Hypocrisy of United Nations betrays dynamic democracy

DALLAS—President George W. Bush appointed the no-nonsense John Bolton as U.S. Ambassador to the UN to spearhead a cleaning up of the mess at the scandal-plagued world organization.

A slab of that mess was revealed just last week when an independent committee released a scathing report about the “Oil for Food” program allowing Saddam Hussein’s Iraq to sell a limited quality of oil to buy food for his people.

But some $10 billon of the money destined for food disappeared into the pockets of Saddam himself, UN insiders and others down the line.

UN secretary general Kofi Annan simply admitted the report was “deeply embarrassing.”

Then Annan sidestepped any responsibility.

As usual.

The UN is not the organization envisaged by President Harry Truman back at the tail-end of the Second World War.

Today, many of its members are African dictatorships, totalitarian Middle East sheikdoms and other less than savory nations with axes to grind against the democratic western industrial nations, and in particular Israel, the only democracy in the Middle East.

As the 60th Assembly of the UN opens in New York today one of its most hypocritical stances—in an organization seemingly built on self-serving hypocrisy—will again be under the spotlight, causing some ruffled diplomatic feathers.

President Chen Shui-bien’s government of Taiwan (Republic of China) will make its 13th bid to be accepted to UN membership.

Taiwan is a thriving, dynamic democracy of 23 million people.

It has a diverse range of political parties, a completely free press, the world’s 17th-largest economy, and it is the world’s 13th-largest trading nation.

It has 38 international co-operation missions operating in some 32 countries. Some 60 airlines from 30 different countries ferry millions of people in and out of Taiwan every year.

It is, by any measure, more qualified to be in the UN than the 50 or so dictatorships and totalitarian sheikdoms—including communist North Korea, communist Cuba, and radical Islamic Iran—and other dubious nations now in the disgraced body.

Taiwan was a member of the UN until the mid-1970s when in a blatant act of treachery, it was kicked out to allow Communist China to take its place.

There has never been a free election in Communist China, the media is rigorously controlled by the hardline government in Beijing, it has a military of 1.3 million men and women in uniform, an arsenal of nuclear weapons, and 700 missiles aimed at Taiwan.

That’s a terrifying act of blackmail in an attempt to force Taiwan to surrender its independence and accept a Communist takeover.

Yet the government in Taipei, the capital of Taiwan, is actually the only legitimate government in China, and of all China.

Beijing has scorned the rule of law frequently: It subjugated the tiny nation of Tibet, committing mass genocide there.

The UN did nothing.

It butchered hundreds of students in Tiananmen Square, and the UN did nothing.
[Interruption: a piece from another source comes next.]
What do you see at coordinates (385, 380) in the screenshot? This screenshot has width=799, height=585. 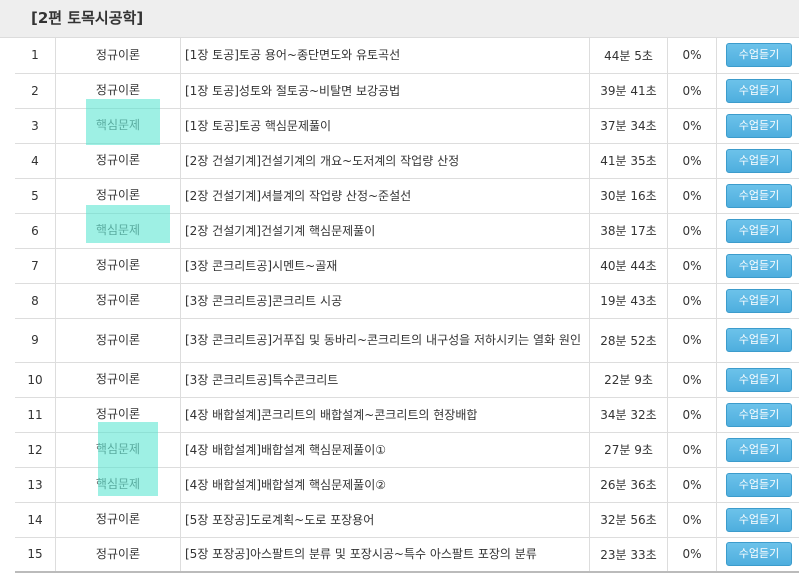 I see `lecture-title: [3장 콘크리트공]특수콘크리트` at bounding box center [385, 380].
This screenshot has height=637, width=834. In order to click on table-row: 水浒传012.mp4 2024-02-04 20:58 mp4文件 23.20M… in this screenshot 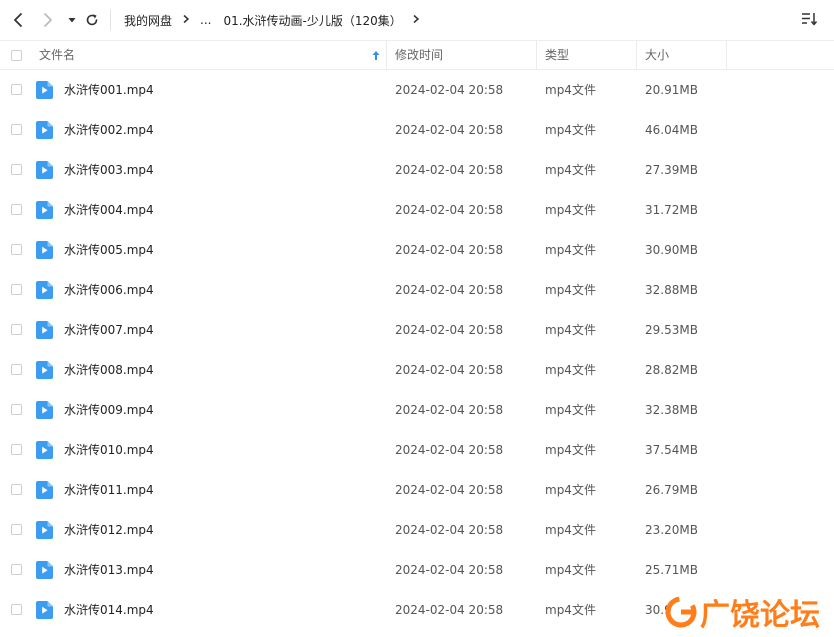, I will do `click(417, 530)`.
It threatens Taiwan on a daily basis with a mass military invasion or that 700-missile onslaught of death.

Only the U.S. has stood by Taiwan and its Republic of China.
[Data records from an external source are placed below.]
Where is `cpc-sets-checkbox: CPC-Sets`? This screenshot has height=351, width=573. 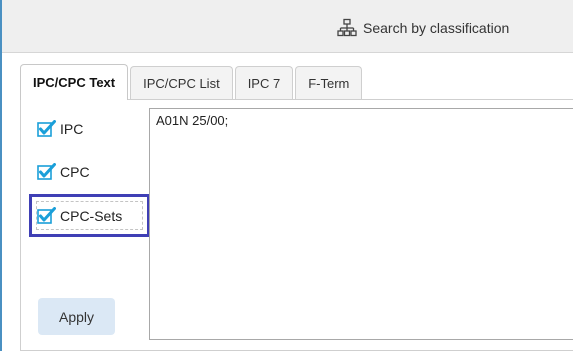 cpc-sets-checkbox: CPC-Sets is located at coordinates (80, 216).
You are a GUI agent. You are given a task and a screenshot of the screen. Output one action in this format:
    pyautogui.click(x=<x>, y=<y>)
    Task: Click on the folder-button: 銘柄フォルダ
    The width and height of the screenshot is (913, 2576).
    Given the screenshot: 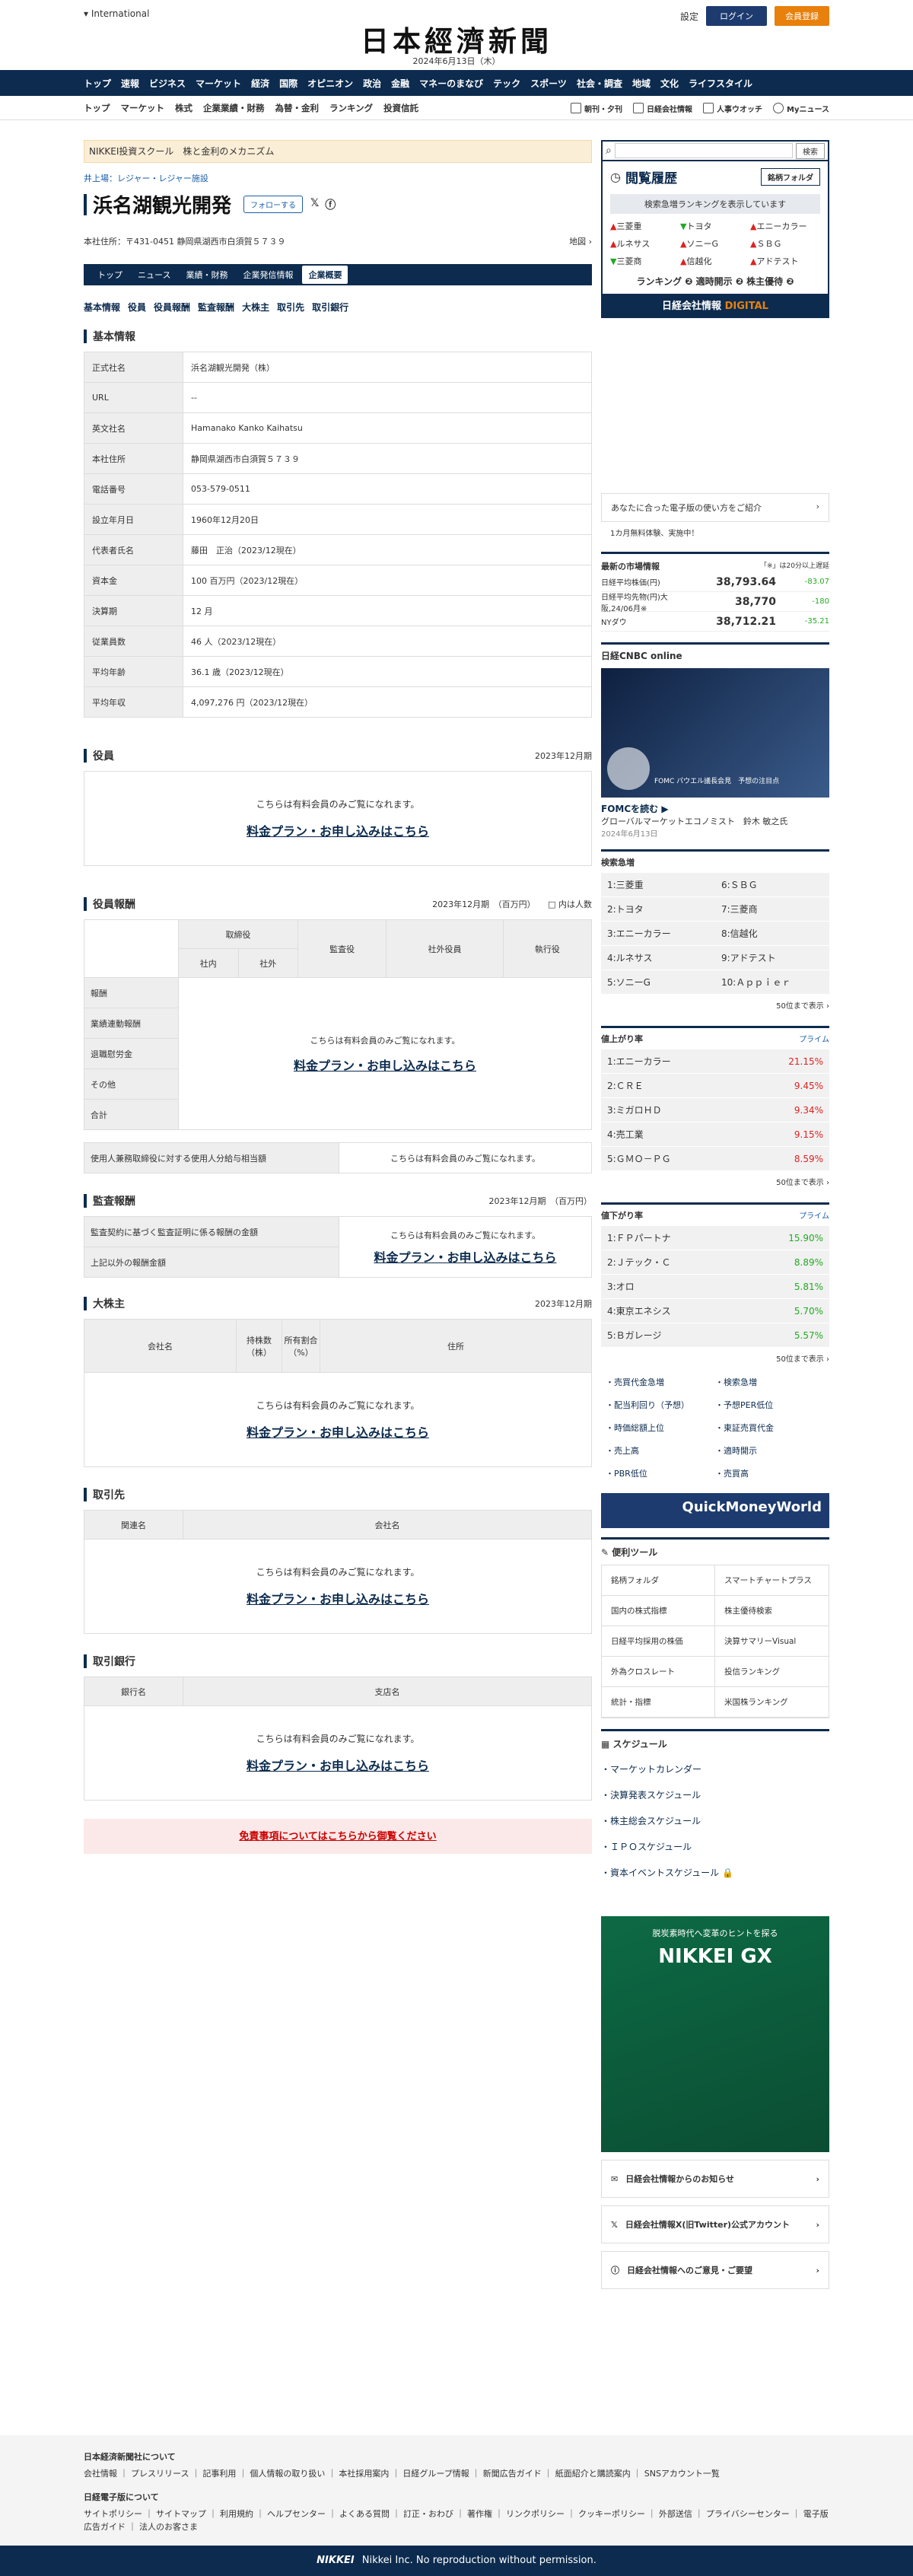 What is the action you would take?
    pyautogui.click(x=790, y=177)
Beijing is again continuing to bully other nations to vote against Taiwan’s membership.

And other nations have capitulated to this bullying in the past.

The bottom line here is whether we again allow the UN to clasp a stack of dictatorships to its chest, and shamelessly kick democratic Taiwan in the teeth again.

Or do we do what is right?

Taiwan is surely not on its last legs.

It is an industrial and scientific powerhouse, with the world’s fourth-largest foreign reserves.

It doesn’t deserve to be blacklisted by the demonic dictatorships, mischief-makers, and fawning, cocktail-sipping diplomats who sit so sanctimoniously in the UN.

Banishing Taiwan from membership is cowardly act.

But since we have seen so many nefarious acts from the UN in recent years, perhaps the power elite in that besmirched body doesn’t care about the disgraceful treatment of Taiwan.

Decent men and women around the world should care.

They should badger the UN to do, for once, what is fair, right and noble.